From one day doing nothing, staring at a door that would only open when someone came in to feed me or change my diaper to one day sit and do a coaching session, one on one. Speaking at events for organizations. Sitting with the Prime Minister of Curaçao at the same table with all the other ministers. To the next day sorting plastic bottles and waste and afterwards talking to a 4 year old about how her day at school was and the next day having a board member meeting at our National Sports Institute. All in one week time…
I pinch myself. I knock on my own head, like to open a door, to see if it’s all real. I often ask “Who? Me?” This was not what I had in mind when I said, and dreamed, of creating change. I have grown beyond my comfort level and am still rising. I doubt if I should be doing what I am doing but then again, it feels all in place. It feels alright.
I have clients between 14 and 44, mostly female. They trust me. They expect me to be there for them in their hour of need and I sit calm and ask them what else I can help them with. I am humbled by a man who has A.L.S. (Lou Gehrig Disease) as he puts his trust in me to improve his breathing. I have NGO’s asking me to share my story and show how we can grow as a society, as human beings. I have people calling me that I should be calling, for their help and their support. It’s like the world inside out, or maybe it’s upside down. But it all feels right. I’m not worried. I’m not scared (yes I am, but no I’m not.)

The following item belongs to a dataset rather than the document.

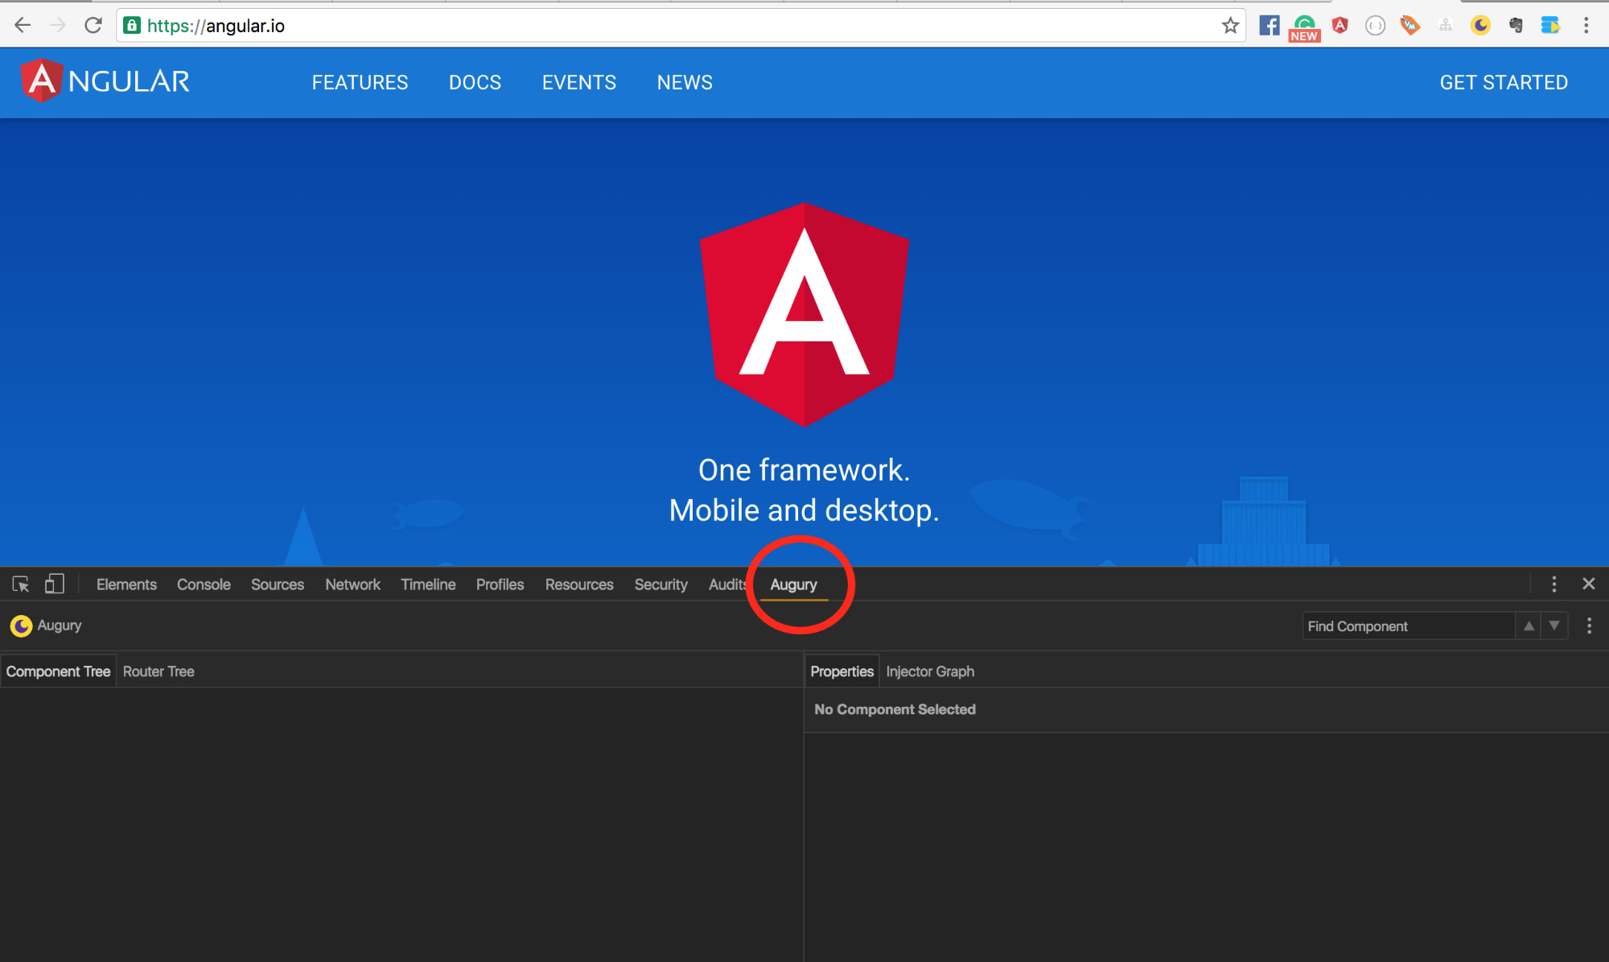Open the DevTools three-dot customize menu

tap(1553, 584)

I have no clue how I came to this. I collected cans and created an income from other people’s waste. Oh, wait… I connected. I learned. I observed. I planted seeds. And I got another chance to teach. That’s how I got here. I grew into it. I wished it, but it happened all naturally. First helping an aspiring Pilot to learn English. Than an artist to release herself, a painter to embrace his calling. A businessman asked how to deal with loss, how to love. I listened and asked and listened more till I saw them answer themselves. I dreamed to be of value, to help people open up and release their old habits. I was granted this honor and still I ask “Why?” as I see a young girl put her trust in me and spill her guts.
I listen because I want to learn. I listen because I want to educate. I’m a simple man. I don’t see myself as special but I see the “magic” being created when souls connect. I see a world where we are. supposedly, connected, but people are just overwhelmed with questions. The past is gone but left the scars behind for them to carry. All I can do is help them loosen the tissue that holds their pain tight. So I breathe. I breathe with them. They talk, I listen.
Where did all this work come from? From the past. And the future that I acknowledge.